Su dieci pazienti il cui tumore era stato sequenziato con successo, sette avevano almeno un’alterazione genetica che rendeva il loro cancro potenzialmente suscettibile a farmaci a bersaglio molecolare. Per il 10 per cento delle neoplasie con queste alterazioni esisteva già un farmaco efficace, mentre per altre erano in sperimentazione delle terapie. Seguendo le raccomandazioni del MTB, 107 pazienti sono stati trattati con la terapia a bersaglio molecolare specifica per la mutazione riscontrata, da sola o in combinazione con altri farmaci. Complessivamente quasi un paziente su cinque ha risposto in modo oggettivo alla terapia, e due su cinque tra coloro che avevano un’alterazione genica per cui esisteva un farmaco la cui efficacia era già stata dimostrata.
“I risultati dello studio MAPPYACTS dimostrano la fattibilità della profilazione molecolare del tumore in caso di recidiva di un cancro pediatrico” spiegano gli autori dello studio. I dati sono stati pubblicati sulla rivista Cancer Discovery. “La complessità del cancro giustifica l’introduzione delle più moderne tecniche di sequenziamento (“high-throughput sequencing”) e le raccomandazioni di trattamento [sulla base dei risultati del sequenziamento] come standard di cura per i tumori ad alto rischio.”

Record forniti:

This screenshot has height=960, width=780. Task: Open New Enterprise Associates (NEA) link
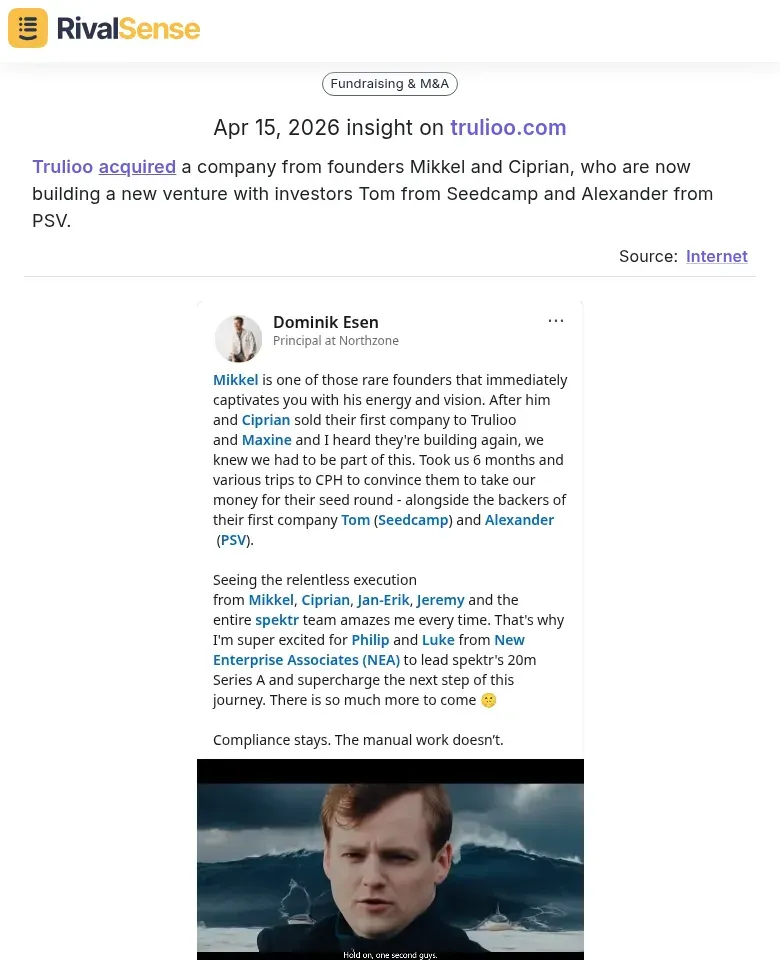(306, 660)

* * *

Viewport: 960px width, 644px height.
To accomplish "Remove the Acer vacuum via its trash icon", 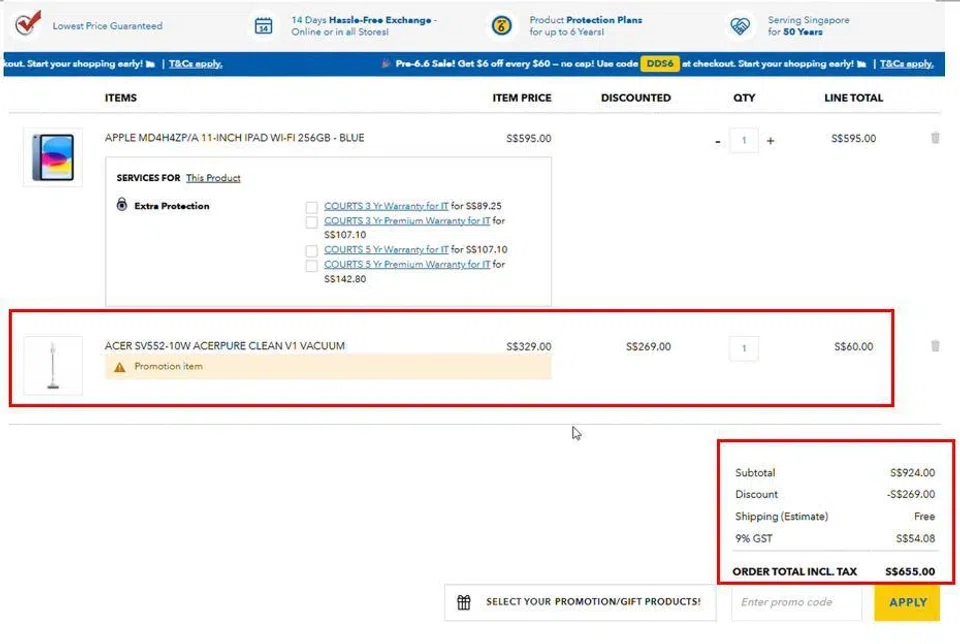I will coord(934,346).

Consegna:
Trasformi in un elenco puntato il paragrafo del brano sullo studio MAPPYACTS che comincia con «Su dieci pazienti», conservandone i dati principali.

Soluzione:
- Sette pazienti su dieci con tumore sequenziato con successo presentavano almeno un'alterazione genetica che rendeva il cancro potenzialmente suscettibile a farmaci a bersaglio molecolare.
- Per il 10 per cento delle neoplasie con tali alterazioni esisteva già un farmaco efficace; per altre erano in sperimentazione delle terapie.
- Su raccomandazione del MTB, 107 pazienti hanno ricevuto la terapia a bersaglio molecolare specifica per la mutazione riscontrata, da sola o in combinazione con altri farmaci.
- Quasi un paziente su cinque ha risposto in modo oggettivo alla terapia.
- Tra i pazienti con un'alterazione per cui esisteva un farmaco di efficacia già dimostrata, la risposta ha riguardato due su cinque.